Ciascuno chiama idee chiare quelle che hanno lo stesso grado di confusione delle sue.

Il fascino di una donna è in genere direttamente proporzionale al suo passaggio.

I legami fra una persona e noi esistono solamente nel pensiero. La memoria, nell’affievolirsi, li allenta; e, nonostante l’illusione di cui vorremmo essere le vittime, e con la quale, per amore, per amicizia, per cortesia, per rispetto umano, per dovere, inganniamo gli altri, noi viviamo soli. L’uomo è l’essere che non può uscire da sé, che non conosce gli altri se non in se medesimo, e che, se dice il contrario, mente.

Il tempo di cui disponiamo ogni giorno è elastico, la passione che proviamo lo dilatano, quelle che ispiriamo lo restringono e l’abitudine lo colma.

A partire da una certa età, per amor proprio e per furberia, le cose che desideriamo di più sono quelle a cui fingiamo di non tenere.

Quando si fa quel che si può, si fa quel che si deve.

Le teorie e le scuole, come i microbi e i globuli, si divorano tra loro e assicurano, con la loro lotta, la continuità della vita.

La felicità è un prolungamento, una moltiplicazione di noi stessi.

La realtà è il più abile dei nemici. Lancia i suoi attacchi contro quel punto del nostro cuore dove non ce li aspettavamo e dove non avevamo preparato difese.

Le canzoni, anche quelle brutte, servono a conservare la memoria del passato, più della musica colta, per quanto sia bella.

Quando le ore si fasciano di discorsi, non possiamo più misurarle, anzi neppur vederle: svaniscono, e d’un tratto il tempo veloce e così giocato ci ricompare davanti a gran distanza dal punto in cui l’avevamo lasciato. Mentre, se siamo soli, la preoccupazione, riportandoci innanzi quel momento ancora lontano e continuamente aspettato con la frequenza e l’uniformità d’un tic-tac, suddivide, anzi moltiplica le ore per tutti quei minuti che, fra amici, non avremmo contati.
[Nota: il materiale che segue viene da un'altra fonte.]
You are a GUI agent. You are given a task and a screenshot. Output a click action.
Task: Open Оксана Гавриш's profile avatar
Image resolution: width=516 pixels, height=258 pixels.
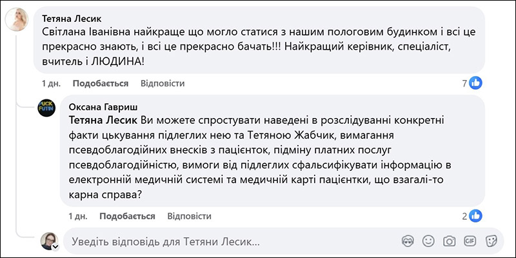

La nostra personalità sociale è una creazione del pensiero altrui.

Il libro essenziale, il solo libro vero, un grande scrittore non deve, nel senso corrente, inventarlo, poiché esiste già in ciascuno di noi, ma tradurlo. Il dovere e il compito di uno scrittore sono quelli di un traduttore.

Forse l’immobilità delle cose intorno a noi è loro imposta dalla nostra certezza che sono esse e non altre, dall’immobilità del nostro pensiero nei loro confronti.

La saggezza è un punto di vista sulle cose.

Tutte le decisioni definitive sono prese in uno stato d’animo che non è destinato a durare.

L’influenza che si attribuisce all’ambiente vale soprattutto per l’ambiente intellettuale. Ciascuno è l’uomo della propria idea; ci sono molte meno idee che uomini, così tutti gli uomini che abbiano la stessa idea sono simili. Siccome un’idea non ha niente di materiale, gli uomini che stanno soltanto materialmente intorno all’uomo che abbia un’idea non la modificano in nulla. E siccome un’idea potrebbe usufruire dei loro vantaggi, gli uomini di una certa idea non sono influenzati dall’interesse.